SOURCE EXCERPT:
Roadblocks Remain in US-Cuba Rapprochement

Print Friendly, PDF & Email

By: Olivia Marple, Research Associate at the Council on Hemispheric Affairs

Diplomatic relations between the United States and Cuba will finally be restored on July 20, when Washington reopens its embassy in Havana after more than 50 years of political turmoil between the two countries. Cuba will also open its embassy in Washington that day, and John Kerry will visit Havana, making him the first U.S. secretary of state to go to Cuba in 70 years.[1]

This is a step in the right direction in regard to US-Cuban policy since the U.S. embargo, which was enacted in the early 1960s, has not been successful in bringing about regime change or some version of the Washington Consensus in Cuba.[2] “It hasn’t worked for 50 years,” Obama said in his announcement from the Rose Garden last week. “It shuts America out of Cuba’s future, and it only makes life worse for the Cuban people.”[3]

Instead of naming an ambassador right away, the Obama Administration announced it would make Jeffery DeLaurentis its charge d’affaires. DeLaurentis has led the U.S. diplomatic mission in Cuba beginning last year. Senators and presidential candidates Marco Rubio (R-FL) and Ted Cruz (R-TX) have declared they will oppose any ambassador that Obama nominates.[4]

These Republicans and other critics of the normalization process between the two countries argue that Obama is legitimizing the government of Raúl Castro without attempting to seek guarantees of improvement in human rights on the island. Rubio has been especially indignant about the easing in relations, insisting that it is “important that pro-democracy activities not be sacrificed in the name of ‘diplomacy’ just so that we can change the name of a building from ‘Interest Section’ to ‘Embassy.’”[5]

While this condemnation on Rubio’s part certainly makes him appear tough on governments that do not share Washington’s values, it does not offer any real solution to the problems dissenting Cubans face and ignores the valuable cultural exchange that can take place through increased levels of tourism and bilateral economic transaction.

STATED TASK 1: In the piece on US-Cuba relations, reproduce word for word everything from "These Republicans and" down to "bilateral economic transaction.".

Rows of pointing data
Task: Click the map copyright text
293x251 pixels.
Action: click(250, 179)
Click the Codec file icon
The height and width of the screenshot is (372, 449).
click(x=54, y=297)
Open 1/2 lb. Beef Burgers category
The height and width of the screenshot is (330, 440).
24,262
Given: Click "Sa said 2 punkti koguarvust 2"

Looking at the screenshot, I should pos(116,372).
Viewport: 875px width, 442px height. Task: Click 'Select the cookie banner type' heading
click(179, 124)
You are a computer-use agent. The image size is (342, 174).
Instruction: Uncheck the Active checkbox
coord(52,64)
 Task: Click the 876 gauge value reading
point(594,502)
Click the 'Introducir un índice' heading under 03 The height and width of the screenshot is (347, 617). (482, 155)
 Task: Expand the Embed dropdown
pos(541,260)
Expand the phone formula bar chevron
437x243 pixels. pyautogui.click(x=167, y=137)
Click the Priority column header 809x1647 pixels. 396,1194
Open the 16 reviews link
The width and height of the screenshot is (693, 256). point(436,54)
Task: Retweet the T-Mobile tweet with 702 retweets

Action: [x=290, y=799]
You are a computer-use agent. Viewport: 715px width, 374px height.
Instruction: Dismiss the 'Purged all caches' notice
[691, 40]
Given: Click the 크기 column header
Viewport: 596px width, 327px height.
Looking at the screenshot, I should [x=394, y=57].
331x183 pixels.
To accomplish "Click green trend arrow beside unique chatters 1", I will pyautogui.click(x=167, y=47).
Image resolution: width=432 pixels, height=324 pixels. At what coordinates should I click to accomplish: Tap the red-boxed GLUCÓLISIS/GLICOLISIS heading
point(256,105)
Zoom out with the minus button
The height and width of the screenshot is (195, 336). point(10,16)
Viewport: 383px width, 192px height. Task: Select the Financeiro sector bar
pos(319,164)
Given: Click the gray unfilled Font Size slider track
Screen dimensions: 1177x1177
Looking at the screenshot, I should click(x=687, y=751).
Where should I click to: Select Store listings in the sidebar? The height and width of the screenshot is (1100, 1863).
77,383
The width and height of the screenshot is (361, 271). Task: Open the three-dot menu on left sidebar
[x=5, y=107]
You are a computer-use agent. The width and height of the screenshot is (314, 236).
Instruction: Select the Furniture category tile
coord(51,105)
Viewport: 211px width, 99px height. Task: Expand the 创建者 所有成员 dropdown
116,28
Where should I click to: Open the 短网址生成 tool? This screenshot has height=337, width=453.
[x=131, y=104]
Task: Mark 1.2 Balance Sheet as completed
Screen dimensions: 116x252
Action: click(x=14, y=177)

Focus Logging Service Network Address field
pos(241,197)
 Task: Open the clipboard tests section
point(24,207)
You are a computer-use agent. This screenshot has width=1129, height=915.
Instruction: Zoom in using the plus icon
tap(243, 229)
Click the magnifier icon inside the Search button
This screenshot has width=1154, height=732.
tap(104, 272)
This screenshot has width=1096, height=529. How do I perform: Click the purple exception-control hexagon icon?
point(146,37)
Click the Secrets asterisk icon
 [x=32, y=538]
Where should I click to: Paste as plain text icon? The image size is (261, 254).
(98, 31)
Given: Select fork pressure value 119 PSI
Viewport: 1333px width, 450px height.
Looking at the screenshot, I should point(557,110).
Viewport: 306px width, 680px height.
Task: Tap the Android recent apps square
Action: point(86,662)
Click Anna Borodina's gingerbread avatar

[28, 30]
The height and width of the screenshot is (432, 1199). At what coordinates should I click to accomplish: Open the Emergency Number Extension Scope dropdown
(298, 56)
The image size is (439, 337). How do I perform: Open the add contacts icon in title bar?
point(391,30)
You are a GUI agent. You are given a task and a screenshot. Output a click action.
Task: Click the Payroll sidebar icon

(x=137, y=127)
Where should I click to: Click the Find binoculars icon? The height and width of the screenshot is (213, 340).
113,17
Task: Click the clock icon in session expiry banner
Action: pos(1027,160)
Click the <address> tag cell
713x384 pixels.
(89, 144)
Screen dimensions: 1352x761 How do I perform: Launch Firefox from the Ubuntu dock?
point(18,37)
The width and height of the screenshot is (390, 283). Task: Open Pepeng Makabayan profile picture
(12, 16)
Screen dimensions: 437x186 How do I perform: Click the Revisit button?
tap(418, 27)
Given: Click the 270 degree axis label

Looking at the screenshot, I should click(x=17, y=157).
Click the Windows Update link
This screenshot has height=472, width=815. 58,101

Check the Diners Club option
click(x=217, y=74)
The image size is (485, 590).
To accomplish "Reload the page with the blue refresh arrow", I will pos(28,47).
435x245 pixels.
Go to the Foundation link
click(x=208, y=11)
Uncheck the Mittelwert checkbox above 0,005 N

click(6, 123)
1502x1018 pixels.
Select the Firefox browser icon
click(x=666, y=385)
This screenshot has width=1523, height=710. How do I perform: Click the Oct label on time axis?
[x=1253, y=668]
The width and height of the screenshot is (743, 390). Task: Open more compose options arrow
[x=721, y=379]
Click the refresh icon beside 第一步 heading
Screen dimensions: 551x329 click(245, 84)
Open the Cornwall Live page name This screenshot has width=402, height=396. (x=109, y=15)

STATED TASK 2: Render everything in the records from the line containing "Where should I click to: Open" down to the line containing "Action: click(x=14, y=177)" as a Markdown table with the columns Row and Line, skipping blank lines.

EXERCISE OUTPUT 1:
These Republicans and other critics of the normalization process between the two countries argue that Obama is legitimizing the government of Raúl Castro without attempting to seek guarantees of improvement in human rights on the island. Rubio has been especially indignant about the easing in relations, insisting that it is “important that pro-democracy activities not be sacrificed in the name of ‘diplomacy’ just so that we can change the name of a building from ‘Interest Section’ to ‘Embassy.’”[5]

While this condemnation on Rubio’s part certainly makes him appear tough on governments that do not share Washington’s values, it does not offer any real solution to the problems dissenting Cubans face and ignores the valuable cultural exchange that can take place through increased levels of tourism and bilateral economic transaction.

EXERCISE OUTPUT 2:
| Row | Line |
|---|---|
| 1 | Where should I click to: Open the 短网址生成 tool? This screenshot has height=337, width=453. |
| 2 | [x=131, y=104] |
| 3 | Task: Mark 1.2 Balance Sheet as completed |
| 4 | Screen dimensions: 116x252 |
| 5 | Action: click(x=14, y=177) |